SPLISOSM is agnostic to isoform/event structure and will compare all events associated with the same gene. For computational efficiency, we recommend filtering out low-abundance isoforms/events before running SPLISOSM.

Here is an example of Sierra run with bam from SpaceRanger
library(Sierra)
FindPeaks(
  output.file = '${peak_file}', 
  gtf.file = '${gtf_file}', # SpaceRanger gtf file
  bamfile = '${bam_file}', # bam file from SpaceRanger
  junctions.file = '${junc_file}', # junctions bed files extracted using regtools junctions extract
# optional arguments for retainning low-abundance peaks
#   min.jcutoff.prop = 0.0,
#   min.cov.prop = 0.0, 
#   min.peak.prop = 0.0
)

CountPeaks(
  peak.sites.file = '${peak_file}', 
  gtf.file = '${gtf_file}', 
  bamfile = '${bam_file}', 
  whitelist.file = '${whitelist_file}', # barcodes.tsv file from SpaceRanger
  output.dir = '${output_dir}',
)
Here is an example of data preprocessing using scanpy and anndata
import scanpy as sc
import pandas as pd

from splisosm.utils import load_visium_sp_meta

sierra_out_dir = "path/to/sierra/output" # 'output.dir' in CountPeaks
sp_meta_dir = "path/to/visium/spatial/metadata" # 'spatial' directory in 10X Visium data

# load the Sierra outputs as an AnnData object
adata = sc.read(
    f"{sierra_out_dir}/matrix.mtx.gz",
    cache_compression='cache_compression',
).T

# load TREND peak metadata
peaks = pd.read_csv(
    f"{sierra_out_dir}/sitenames.tsv.gz",
    header=None,
    sep="\t",
)
df_var = peaks[0].str.split(':', expand = True)
df_var.columns = ['gene_symbol', 'chr', 'position', 'strand']
df_var.index = peaks[0].values

# load spatial barcode metadata
barcodes = pd.read_csv(f"{sierra_out_dir}/barcodes.tsv.gz", header=None)

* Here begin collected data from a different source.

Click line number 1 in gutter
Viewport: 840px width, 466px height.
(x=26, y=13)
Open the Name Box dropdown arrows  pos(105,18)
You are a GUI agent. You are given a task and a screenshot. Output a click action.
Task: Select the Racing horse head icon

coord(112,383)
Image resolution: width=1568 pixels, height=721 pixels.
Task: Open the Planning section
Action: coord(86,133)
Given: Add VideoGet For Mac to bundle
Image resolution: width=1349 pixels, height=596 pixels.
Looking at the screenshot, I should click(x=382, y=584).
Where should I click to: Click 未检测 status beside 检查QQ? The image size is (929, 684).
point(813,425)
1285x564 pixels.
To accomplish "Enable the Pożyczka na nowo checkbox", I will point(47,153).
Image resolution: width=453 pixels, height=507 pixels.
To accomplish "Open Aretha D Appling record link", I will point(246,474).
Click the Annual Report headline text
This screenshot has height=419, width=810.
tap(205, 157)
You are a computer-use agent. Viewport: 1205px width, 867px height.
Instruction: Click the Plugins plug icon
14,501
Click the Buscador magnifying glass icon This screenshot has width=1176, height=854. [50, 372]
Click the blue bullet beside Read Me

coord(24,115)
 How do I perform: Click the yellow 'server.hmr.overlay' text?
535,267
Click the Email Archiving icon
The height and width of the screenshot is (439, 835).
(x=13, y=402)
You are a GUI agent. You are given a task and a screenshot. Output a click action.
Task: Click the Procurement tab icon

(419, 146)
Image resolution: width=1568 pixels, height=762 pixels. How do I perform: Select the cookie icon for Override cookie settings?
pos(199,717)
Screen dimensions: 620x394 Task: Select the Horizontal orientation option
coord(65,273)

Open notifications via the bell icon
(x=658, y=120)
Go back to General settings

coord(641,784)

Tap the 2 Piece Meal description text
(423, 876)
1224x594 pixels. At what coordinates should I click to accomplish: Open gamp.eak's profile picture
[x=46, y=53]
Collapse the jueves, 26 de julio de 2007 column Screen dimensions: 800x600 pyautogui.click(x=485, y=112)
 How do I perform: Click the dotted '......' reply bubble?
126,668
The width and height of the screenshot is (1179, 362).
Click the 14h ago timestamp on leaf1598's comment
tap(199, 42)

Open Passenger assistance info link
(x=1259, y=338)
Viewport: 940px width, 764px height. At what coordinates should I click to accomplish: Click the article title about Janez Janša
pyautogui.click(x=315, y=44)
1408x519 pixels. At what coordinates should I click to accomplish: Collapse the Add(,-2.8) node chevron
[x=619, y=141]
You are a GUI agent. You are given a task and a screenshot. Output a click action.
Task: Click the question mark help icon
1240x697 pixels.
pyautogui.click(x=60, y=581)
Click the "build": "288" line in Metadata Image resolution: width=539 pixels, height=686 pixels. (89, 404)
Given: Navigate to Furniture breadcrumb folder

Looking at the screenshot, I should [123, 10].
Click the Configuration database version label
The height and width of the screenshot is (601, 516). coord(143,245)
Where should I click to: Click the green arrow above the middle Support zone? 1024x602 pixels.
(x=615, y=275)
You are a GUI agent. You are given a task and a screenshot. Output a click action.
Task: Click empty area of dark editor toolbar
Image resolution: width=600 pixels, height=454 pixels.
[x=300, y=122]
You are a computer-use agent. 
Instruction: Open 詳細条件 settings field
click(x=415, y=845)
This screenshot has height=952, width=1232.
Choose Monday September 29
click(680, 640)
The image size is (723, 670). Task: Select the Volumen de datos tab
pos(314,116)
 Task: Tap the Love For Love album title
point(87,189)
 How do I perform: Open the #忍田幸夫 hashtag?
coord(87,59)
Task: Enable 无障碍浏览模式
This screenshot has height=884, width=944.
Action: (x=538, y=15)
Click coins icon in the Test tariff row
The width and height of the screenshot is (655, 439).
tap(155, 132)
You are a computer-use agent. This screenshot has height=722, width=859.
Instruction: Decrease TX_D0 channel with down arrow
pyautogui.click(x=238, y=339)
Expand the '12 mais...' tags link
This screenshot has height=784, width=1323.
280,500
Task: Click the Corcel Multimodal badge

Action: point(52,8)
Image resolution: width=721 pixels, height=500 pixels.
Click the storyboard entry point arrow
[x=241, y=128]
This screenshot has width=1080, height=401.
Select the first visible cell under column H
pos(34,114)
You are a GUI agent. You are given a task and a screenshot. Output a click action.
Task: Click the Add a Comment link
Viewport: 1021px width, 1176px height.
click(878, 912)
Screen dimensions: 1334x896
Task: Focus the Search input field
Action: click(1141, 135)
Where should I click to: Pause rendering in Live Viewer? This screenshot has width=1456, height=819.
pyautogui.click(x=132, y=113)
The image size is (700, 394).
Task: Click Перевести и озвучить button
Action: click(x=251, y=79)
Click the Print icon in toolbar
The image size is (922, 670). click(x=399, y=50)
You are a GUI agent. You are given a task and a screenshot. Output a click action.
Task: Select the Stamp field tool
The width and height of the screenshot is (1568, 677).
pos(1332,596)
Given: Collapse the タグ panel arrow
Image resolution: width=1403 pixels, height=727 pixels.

# add metadata to the AnnData object
adata.var_names = peaks[0].values
adata.obs_names = barcodes[0].values
adata.var = df_var
adata.var['gene_id'] = adata.var['gene_symbol']

# load Visium spatial metadata
adata = load_visium_sp_meta(adata, f"{sp_meta_dir}/", library_id='adata_peak')
adata = adata[adata.obs['in_tissue'].astype(bool), :].copy()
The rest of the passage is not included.